# [READING TEXT]
┌──

Even datasets that provide bounding box annotations, such as CODEBRIM and dacl1k, still suffer from issues like insufficient annotation granularity, limited defect type coverage, and inconsistent image resolution. For example, CODEBRIM’s annotations mainly focus on common defect types such as cracks, spalling, and exposed reinforcement, and the images are mostly collected from a single bridge environment, lacking diverse scene conditions, which hinders the model’s adaptability to complex environments. Although the dacl1k dataset includes six types of defect annotations, the wide variation in image resolutions and inconsistent shooting standards lead to uneven training sample quality, which affects the stability and robustness of detection models. In addition, while COCO-Bridge-2021 and its enhanced version COCO-Bridge-2021+ offer object detection annotations for detailed bridge components (such as bearings, gusset plates, and stiffeners), their focus is on structural components rather than specific damage types. Therefore, they are not directly applicable to surface defect detection tasks such as cracks, spalling, seepage, and exposed reinforcement. Furthermore, the image count in this series of datasets remains relatively limited, and the capture conditions are homogeneous, lacking diversity in lighting, viewpoints, and backgrounds—factors that are critical for improving a model’s generalization ability in real-world complex scenarios.

Therefore, this paper creates the GYU-DET dataset, aiming to address the shortcomings of existing datasets. The GYU-DET dataset includes a large number of high-resolution images, featuring six types of bridge defects: cracks, spalling, seepage, honeycombed surfaces, exposed rebar, and holes. The data is collected under various lighting and weather conditions to ensure diversity and complexity. Furthermore, the dataset provides precise bounding box annotations and detailed records of defect details, greatly improving the model’s applicability and detection accuracy in object detection tasks. Through GYU-DET, research in bridge defect detection will gain more comprehensive and accurate data support, enhancing the model’s practicality and robustness.

└──

# [Text and item location entries]
┌──

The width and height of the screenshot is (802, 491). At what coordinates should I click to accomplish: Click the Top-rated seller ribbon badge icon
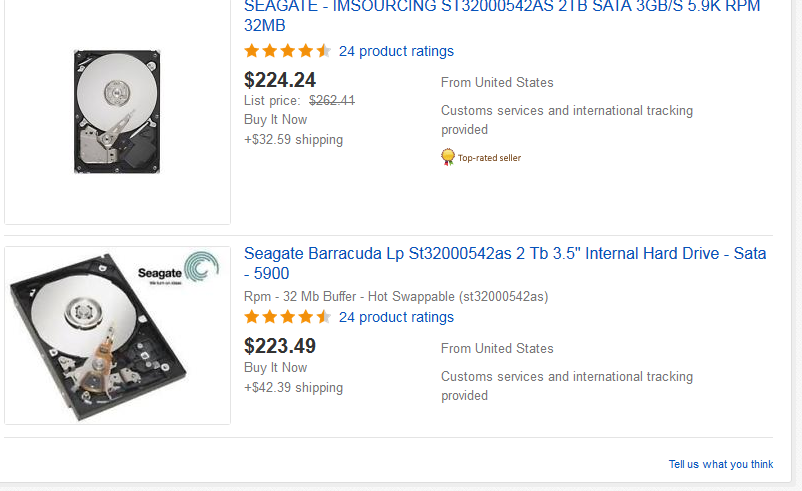(x=448, y=157)
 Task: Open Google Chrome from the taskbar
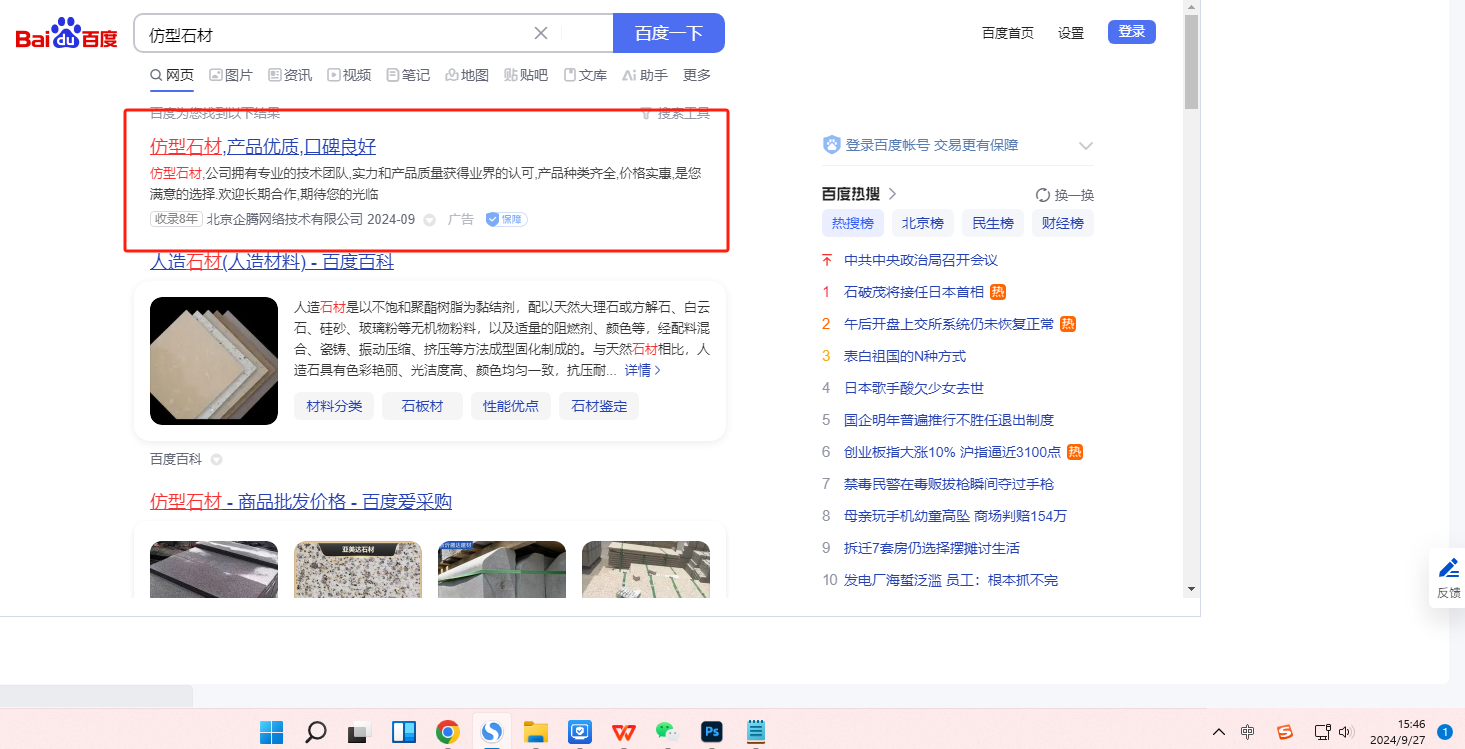447,732
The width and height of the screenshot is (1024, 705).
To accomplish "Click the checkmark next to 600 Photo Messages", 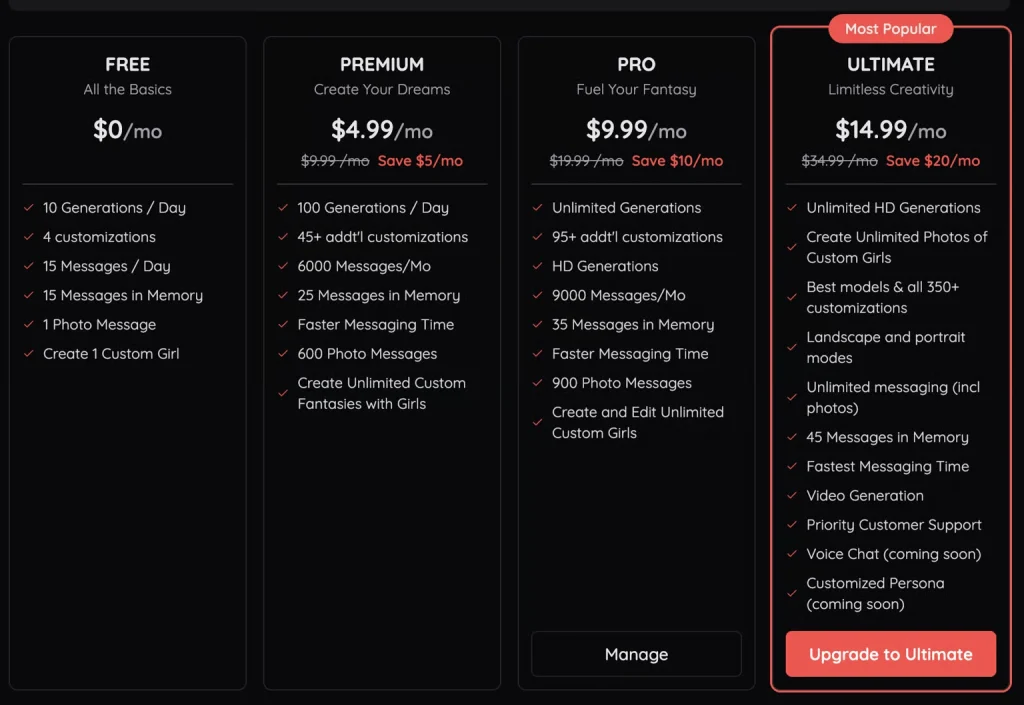I will 281,354.
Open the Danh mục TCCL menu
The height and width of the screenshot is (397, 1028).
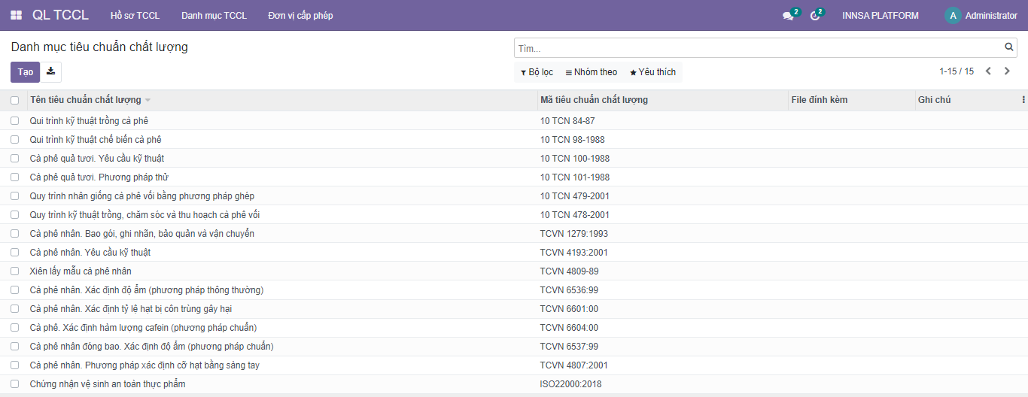click(214, 16)
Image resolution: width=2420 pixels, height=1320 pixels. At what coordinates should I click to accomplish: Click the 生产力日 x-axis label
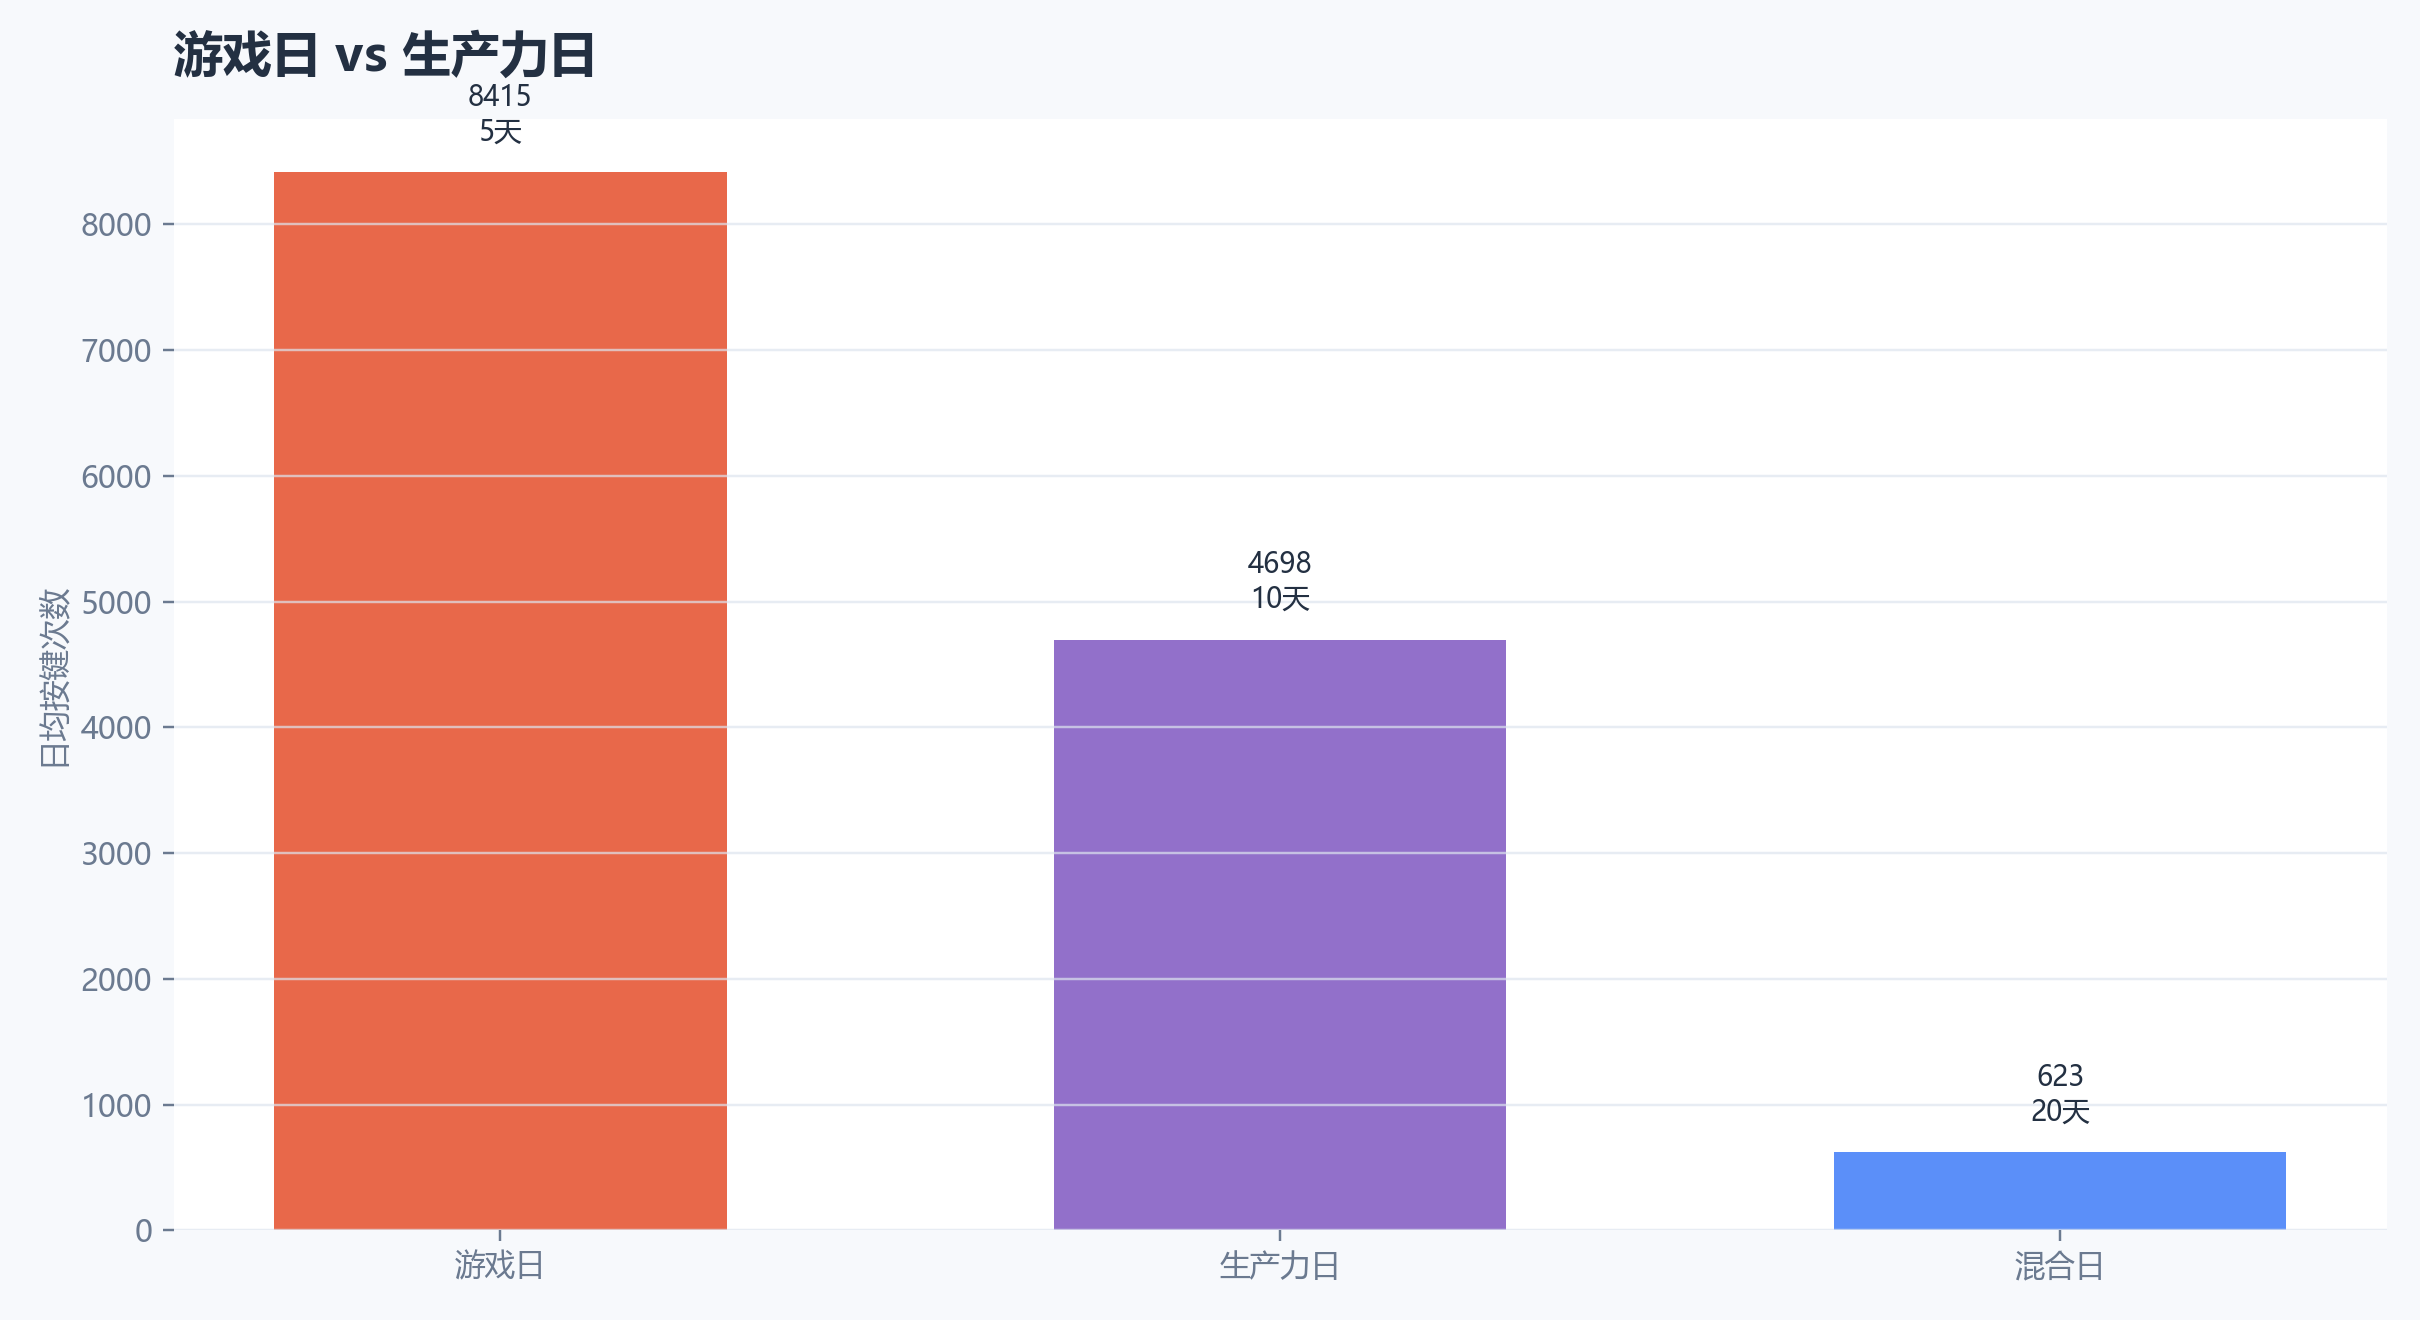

└──

# [STATED TASK A]
According to the passage on bridge defect datasets, which six types of bridge defects does the GYU-DET dataset feature?
# [STATED TASK B]
Repeat word for word the part of the passage on bridge defect datasets between "Therefore, this paper" and "practicality and robustness.", inclusive.

# [TASK OUTPUT A]
Cracks, spalling, seepage, honeycombed surfaces, exposed rebar, and holes.

# [TASK OUTPUT B]
Therefore, this paper creates the GYU-DET dataset, aiming to address the shortcomings of existing datasets. The GYU-DET dataset includes a large number of high-resolution images, featuring six types of bridge defects: cracks, spalling, seepage, honeycombed surfaces, exposed rebar, and holes. The data is collected under various lighting and weather conditions to ensure diversity and complexity. Furthermore, the dataset provides precise bounding box annotations and detailed records of defect details, greatly improving the model’s applicability and detection accuracy in object detection tasks. Through GYU-DET, research in bridge defect detection will gain more comprehensive and accurate data support, enhancing the model’s practicality and robustness.